AIM OF THE TASK:
Reproduce exactly the lines from the top of the records below through the line holding "The width and height of the screenshot is (828, 1382).".
··· SOURCE INFORMATION ···
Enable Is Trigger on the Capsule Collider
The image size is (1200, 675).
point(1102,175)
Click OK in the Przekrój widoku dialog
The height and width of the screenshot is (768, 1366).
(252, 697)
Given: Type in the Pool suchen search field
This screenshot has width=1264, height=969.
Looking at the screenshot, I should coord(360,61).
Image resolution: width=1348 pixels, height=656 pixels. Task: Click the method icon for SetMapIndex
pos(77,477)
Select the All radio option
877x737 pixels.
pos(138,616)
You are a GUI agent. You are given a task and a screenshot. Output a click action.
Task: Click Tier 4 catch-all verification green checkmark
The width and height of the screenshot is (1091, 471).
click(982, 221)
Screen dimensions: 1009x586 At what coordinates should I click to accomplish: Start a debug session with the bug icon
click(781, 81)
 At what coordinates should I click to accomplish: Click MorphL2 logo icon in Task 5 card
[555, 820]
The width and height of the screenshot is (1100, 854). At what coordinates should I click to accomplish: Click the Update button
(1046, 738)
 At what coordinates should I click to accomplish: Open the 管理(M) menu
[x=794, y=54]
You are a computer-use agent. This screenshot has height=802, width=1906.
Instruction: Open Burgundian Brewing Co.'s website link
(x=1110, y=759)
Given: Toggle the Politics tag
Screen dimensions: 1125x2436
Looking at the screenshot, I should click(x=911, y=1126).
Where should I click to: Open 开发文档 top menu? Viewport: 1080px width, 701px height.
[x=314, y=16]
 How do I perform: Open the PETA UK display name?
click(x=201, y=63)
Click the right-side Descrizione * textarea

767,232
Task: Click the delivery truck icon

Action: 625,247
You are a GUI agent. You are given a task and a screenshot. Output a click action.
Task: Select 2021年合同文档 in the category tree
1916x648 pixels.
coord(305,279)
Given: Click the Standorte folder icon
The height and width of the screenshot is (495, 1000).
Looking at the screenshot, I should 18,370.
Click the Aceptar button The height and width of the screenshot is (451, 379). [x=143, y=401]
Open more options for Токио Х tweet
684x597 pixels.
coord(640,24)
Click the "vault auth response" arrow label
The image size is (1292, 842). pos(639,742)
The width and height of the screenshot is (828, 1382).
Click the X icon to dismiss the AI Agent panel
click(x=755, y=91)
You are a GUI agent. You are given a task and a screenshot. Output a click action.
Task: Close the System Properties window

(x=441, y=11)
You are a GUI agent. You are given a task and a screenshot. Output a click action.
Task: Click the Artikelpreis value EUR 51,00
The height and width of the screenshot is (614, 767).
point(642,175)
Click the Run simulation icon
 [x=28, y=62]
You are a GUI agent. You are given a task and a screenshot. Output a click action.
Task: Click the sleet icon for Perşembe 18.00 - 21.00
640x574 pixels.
···
SOLUTION TO THIS EXERCISE:
Enable Is Trigger on the Capsule Collider
The image size is (1200, 675).
point(1102,175)
Click OK in the Przekrój widoku dialog
The height and width of the screenshot is (768, 1366).
(252, 697)
Given: Type in the Pool suchen search field
This screenshot has width=1264, height=969.
Looking at the screenshot, I should coord(360,61).
Image resolution: width=1348 pixels, height=656 pixels. Task: Click the method icon for SetMapIndex
pos(77,477)
Select the All radio option
877x737 pixels.
pos(138,616)
You are a GUI agent. You are given a task and a screenshot. Output a click action.
Task: Click Tier 4 catch-all verification green checkmark
The width and height of the screenshot is (1091, 471).
click(982, 221)
Screen dimensions: 1009x586 At what coordinates should I click to accomplish: Start a debug session with the bug icon
click(781, 81)
 At what coordinates should I click to accomplish: Click MorphL2 logo icon in Task 5 card
[555, 820]
The width and height of the screenshot is (1100, 854). At what coordinates should I click to accomplish: Click the Update button
(1046, 738)
 At what coordinates should I click to accomplish: Open the 管理(M) menu
[x=794, y=54]
You are a computer-use agent. This screenshot has height=802, width=1906.
Instruction: Open Burgundian Brewing Co.'s website link
(x=1110, y=759)
Given: Toggle the Politics tag
Screen dimensions: 1125x2436
Looking at the screenshot, I should click(x=911, y=1126).
Where should I click to: Open 开发文档 top menu? Viewport: 1080px width, 701px height.
[x=314, y=16]
 How do I perform: Open the PETA UK display name?
click(x=201, y=63)
Click the right-side Descrizione * textarea

767,232
Task: Click the delivery truck icon

Action: 625,247
You are a GUI agent. You are given a task and a screenshot. Output a click action.
Task: Select 2021年合同文档 in the category tree
1916x648 pixels.
coord(305,279)
Given: Click the Standorte folder icon
The height and width of the screenshot is (495, 1000).
Looking at the screenshot, I should 18,370.
Click the Aceptar button The height and width of the screenshot is (451, 379). [x=143, y=401]
Open more options for Токио Х tweet
684x597 pixels.
coord(640,24)
Click the "vault auth response" arrow label
The image size is (1292, 842). pos(639,742)
The width and height of the screenshot is (828, 1382).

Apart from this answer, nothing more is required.